Specifically, the dimension similarity acquisition module 201 and the comprehensive similarity acquisition module 202 are electrically connected.
The dimension similarity obtaining module 201 may analyze the dimensions of scientific research output documents (including patents, treatises, research reports, and the like), scientific researchers, products, and organization structures of the organizations, and obtain at least one of the patent similarity, treatise similarity, scientific researcher similarity, product similarity, and organization structure similarity of two target organizations, so as to perform comprehensive technical similarity evaluation.
The comprehensive similarity obtaining module 202 may fuse the similarities of at least two dimensions obtained by the dimension similarity obtaining module 201, and obtain the technical similarity of the two target mechanisms through combined calculation.
The fusion method may include, but is not limited to, obtaining a maximum value, an average value, a weighted average value, or the like of the similarity of the at least two dimensions as the technical similarity of the two target mechanisms.
It should be noted that the dimension similarity obtaining module 201 may include at least two of a patent sub-module, a thesis sub-module, a researcher sub-module, a product sub-module, and an organization sub-module.
The patent submodule can comprise a first simplified calculation unit, which is used for acquiring the patent feature vector of each target mechanism according to the classification of the patent of each target mechanism; and acquiring the patent similarity of the two target mechanisms according to the patent feature vectors of the two target mechanisms.
The patent sub-module may further include a first content calculation unit for acquiring content similarity between each patent of the first target institution and each patent of the second target institution; and acquiring the patent similarity of the two target organizations according to the content similarity between each patent of the first target organization and each patent of the second target organization.
The thesis sub-module may include a second simplified calculation unit, configured to obtain a thesis feature vector of each target institution according to a classification to which the thesis of each target institution belongs; and acquiring the thesis similarity of the two target institutions according to the thesis feature vectors of the two target institutions.
The thesis sub-module may further include a second content calculation unit configured to acquire content similarity between each thesis of the first target institution and each thesis of the second target institution; and acquiring the paper similarity of the two target institutions according to the content similarity between each paper of the first target institution and each paper of the second target institution.
The scientific research personnel submodule is used for acquiring the similarity between the scientific and technological literature of each scientific research personnel of the first target institution and the scientific and technological literature of each scientific research personnel of the second target institution; and acquiring the similarity of the scientific research personnel of the two target institutions according to the similarity between the scientific literature of each scientific research personnel of the first target institution and the scientific literature of each scientific research personnel of the second target institution.
The product submodule is used for acquiring content similarity between the introduction text of each product of the first target institution and the introduction text of each product of the second target institution; and acquiring the product similarity of the two target organizations according to the content similarity between the introduction text of each product of the first target organization and the introduction text of each product of the second target organization.
The organization structure submodule is used for acquiring the organization structure characteristic vector of each target mechanism according to the classification of the built-in department of each target mechanism; and acquiring the tissue structure similarity of the two target mechanisms according to the tissue structure feature vectors of the two target mechanisms.
The comprehensive similarity obtaining module 202 is specifically configured to obtain technical similarities of the two target institutions according to at least two of patent similarities, thesis similarities, scientific research personnel similarities, product similarities and organizational structure similarities of the two target institutions and preset weights.
The apparatus for acquiring technical similarity of a mechanism according to the embodiments of the present invention is configured to execute the method for acquiring technical similarity of a mechanism according to the embodiments of the present invention, and specific methods and processes for implementing corresponding functions by modules included in the apparatus for acquiring technical similarity of a mechanism are described in the embodiments of the method for acquiring technical similarity of a mechanism, and are not described herein again.
The device for acquiring the technical similarity of the mechanism is used for the method for acquiring the technical similarity of the mechanism in each embodiment.
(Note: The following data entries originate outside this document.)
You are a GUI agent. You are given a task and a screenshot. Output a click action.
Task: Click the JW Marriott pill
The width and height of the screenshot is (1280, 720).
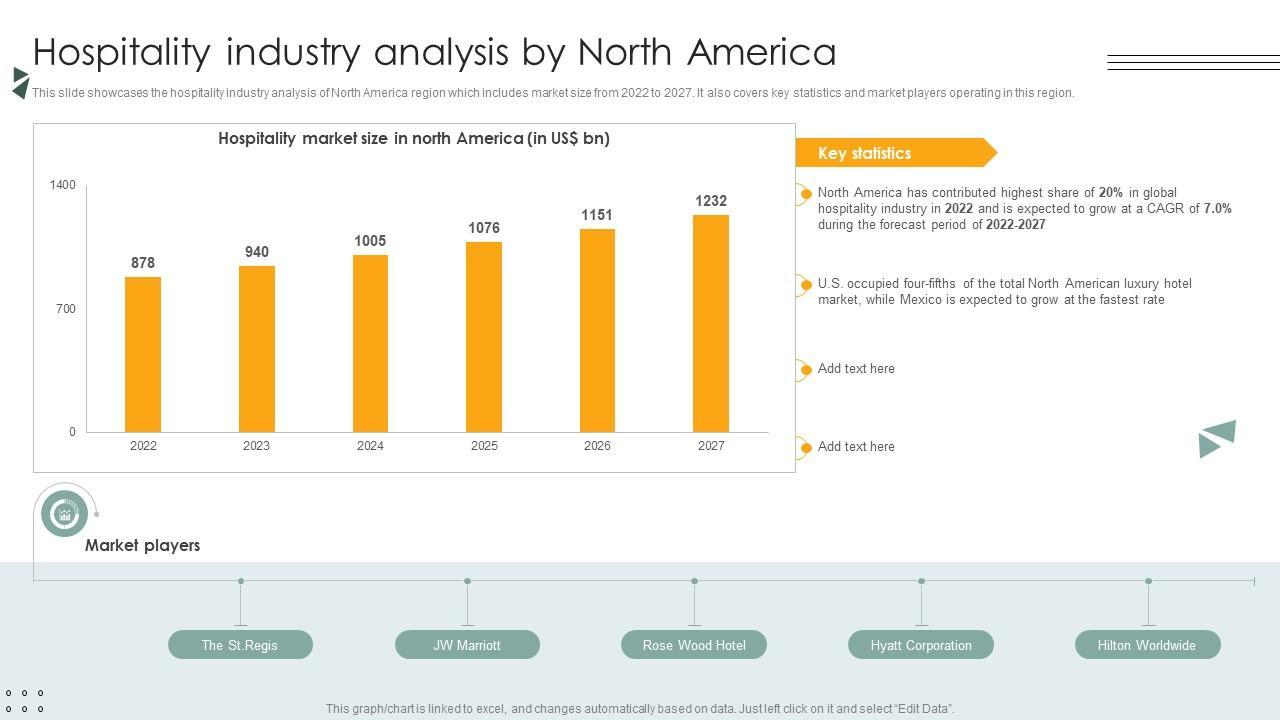click(467, 645)
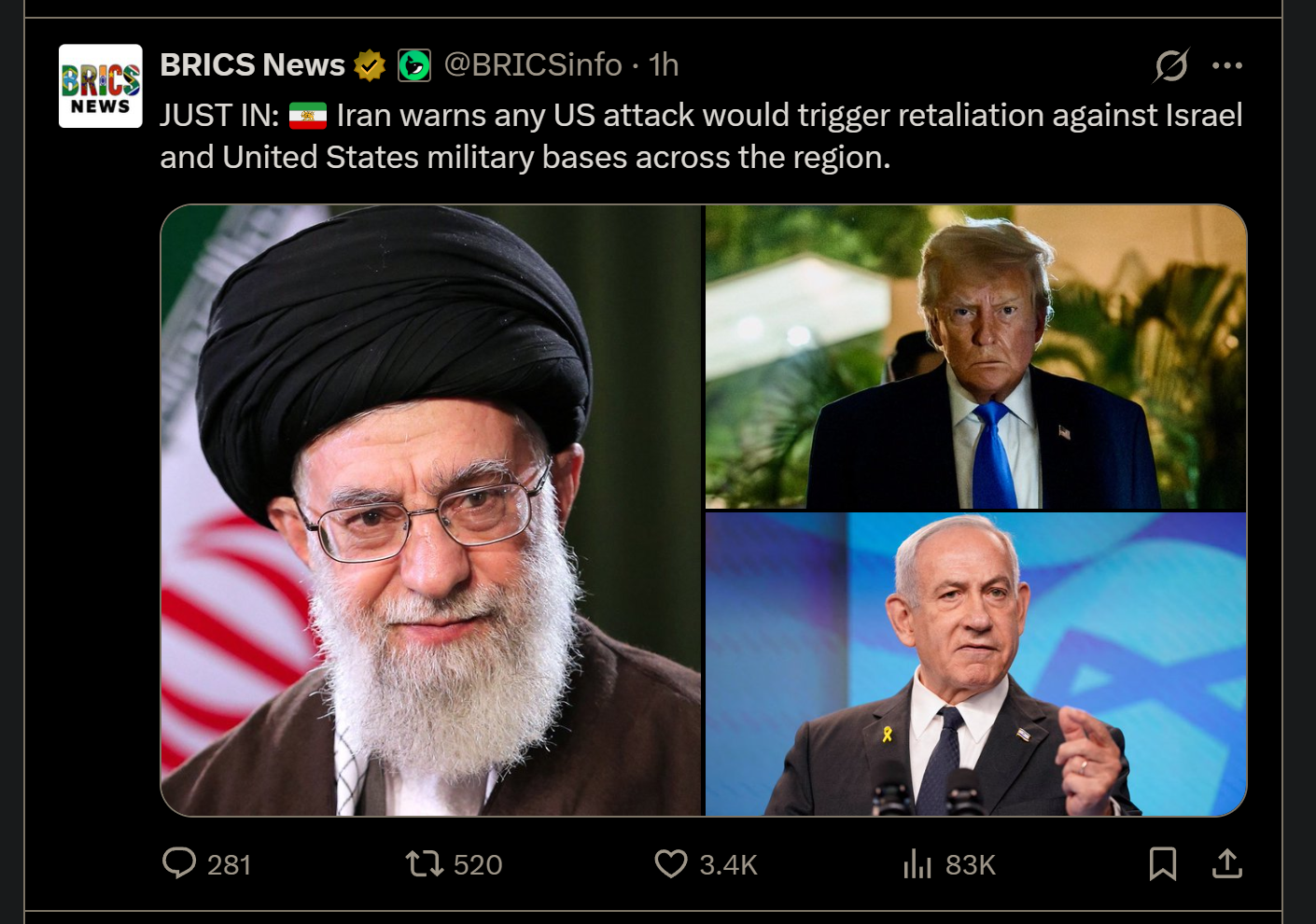1316x924 pixels.
Task: Click the 3.4K likes count
Action: [728, 865]
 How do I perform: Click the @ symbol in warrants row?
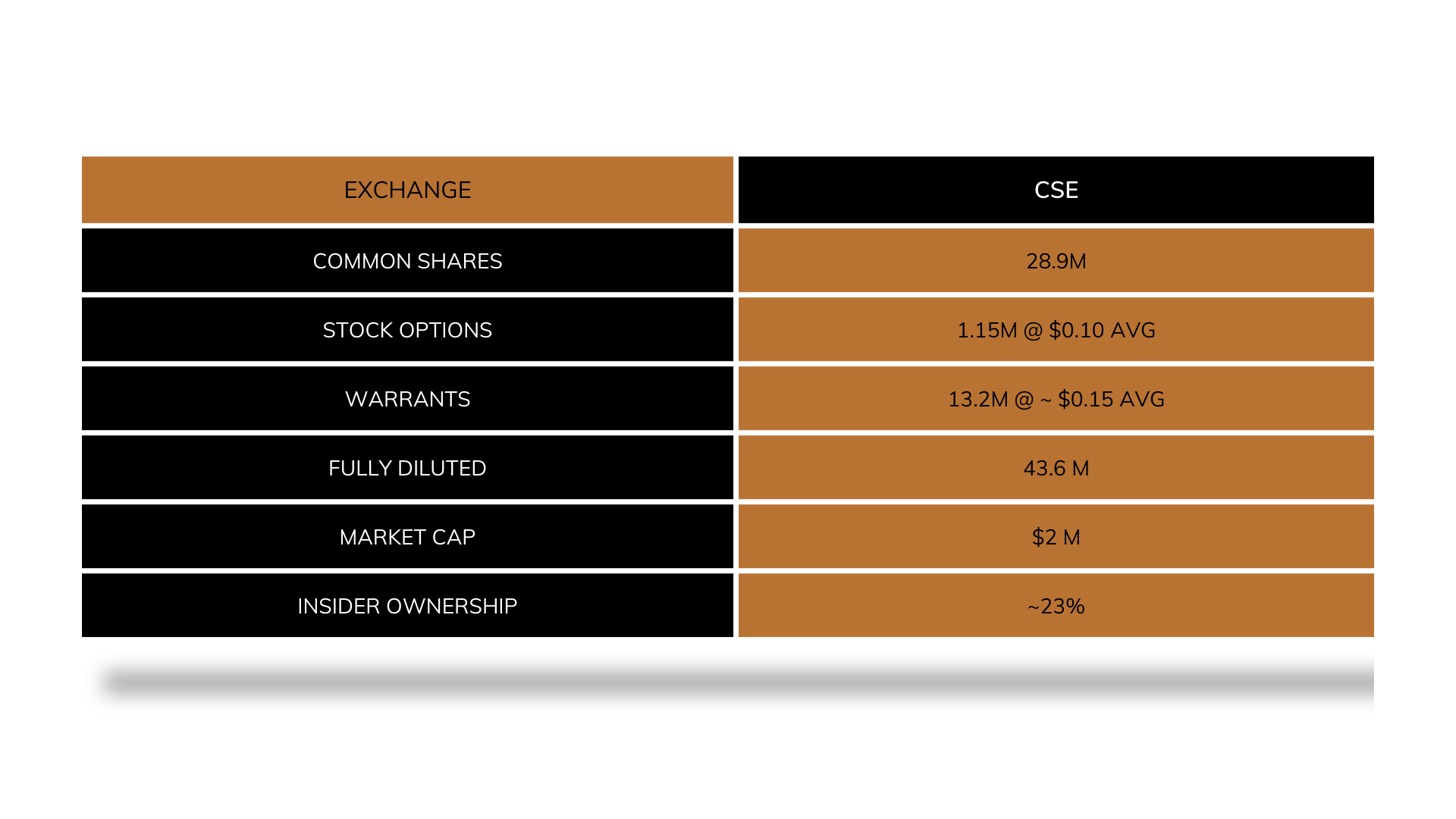tap(1024, 400)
Therefore, the description and definition in the method for acquiring the technical similarity of the mechanism in the foregoing embodiments can be used for understanding the execution modules in the embodiments of the present invention.
According to the embodiment of the invention, the technical similarity of the two target mechanisms is obtained through at least two of the patent similarity, the thesis similarity, the researcher similarity, the product similarity and the organization structure similarity of the two target mechanisms, the similarity of the mechanisms can be comprehensively described through objective data, the technical similarity of the mechanisms can be more comprehensively, accurately and objectively obtained, and therefore, the accuracy and the comprehensiveness of searching of the similar mechanisms can be improved.
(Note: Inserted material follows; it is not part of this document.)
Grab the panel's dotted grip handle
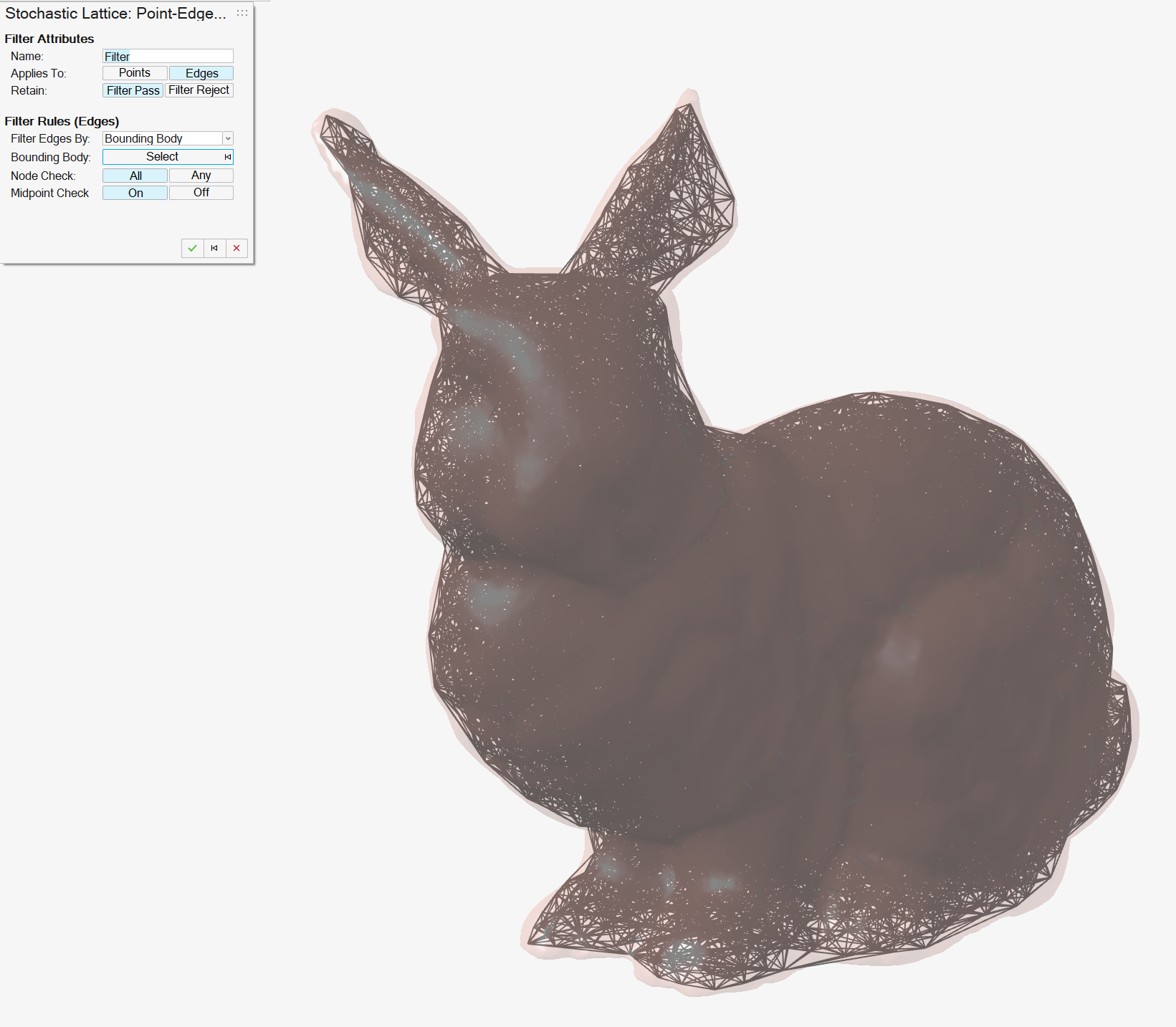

Fig. 3 is a schematic physical structure diagram of an electronic device according to an embodiment of the present invention. Based on the content of the above embodiment, as shown in fig. 3, the electronic device may include: a processor (processor)301, a memory (memory)302, and a bus 303; wherein, the processor 301 and the memory 302 complete the communication with each other through the bus 303; the processor 301 is configured to invoke computer program instructions stored in the memory 302 and executable on the processor 301 to perform the method for obtaining technical similarities of the mechanism provided by the above-described method embodiments, including, for example: acquiring one or more of patent similarity, thesis similarity, researcher similarity, product similarity and organizational structure similarity of two target institutions; acquiring the technical similarity of the two target institutions according to one or more of patent similarity, thesis similarity, researcher similarity, product similarity and organization structure similarity of the two target institutions; wherein the two target mechanisms include a first target mechanism and a second target mechanism.
Another embodiment of the present invention discloses a computer program product, the computer program product includes a computer program stored on a non-transitory computer readable storage medium, the computer program includes program instructions, when the program instructions are executed by a computer, the computer can execute the method for acquiring the technical similarity of the mechanism provided by the above-mentioned method embodiments, for example, the method includes: acquiring one or more of patent similarity, thesis similarity, researcher similarity, product similarity and organizational structure similarity of two target institutions; acquiring the technical similarity of the two target institutions according to one or more of patent similarity, thesis similarity, researcher similarity, product similarity and organization structure similarity of the two target institutions; wherein the two target mechanisms include a first target mechanism and a second target mechanism.
Furthermore, the logic instructions in the memory 302 may be implemented in software functional units and stored in a computer readable storage medium when sold or used as a stand-alone product. Based on such understanding, the technical solutions of the embodiments of the present invention may be essentially implemented or make a contribution to the prior art, or may be implemented in the form of a software product stored in a storage medium and including instructions for causing a computer device (which may be a personal computer, a server, or a network device) to execute all or part of the steps of the methods of the embodiments of the present invention. And the aforementioned storage medium includes: a U-disk, a removable hard disk, a Read-Only Memory (ROM), a Random Access Memory (RAM), a magnetic disk or an optical disk, and other various media capable of storing program codes.
Another embodiment of the present invention provides a non-transitory computer-readable storage medium storing computer instructions, which cause a computer to execute the method for obtaining mechanism technical similarity provided by the above method embodiments, for example, the method includes: acquiring one or more of patent similarity, thesis similarity, researcher similarity, product similarity and organizational structure similarity of two target institutions; acquiring the technical similarity of the two target institutions according to one or more of patent similarity, thesis similarity, researcher similarity, product similarity and organization structure similarity of the two target institutions; wherein the two target mechanisms include a first target mechanism and a second target mechanism.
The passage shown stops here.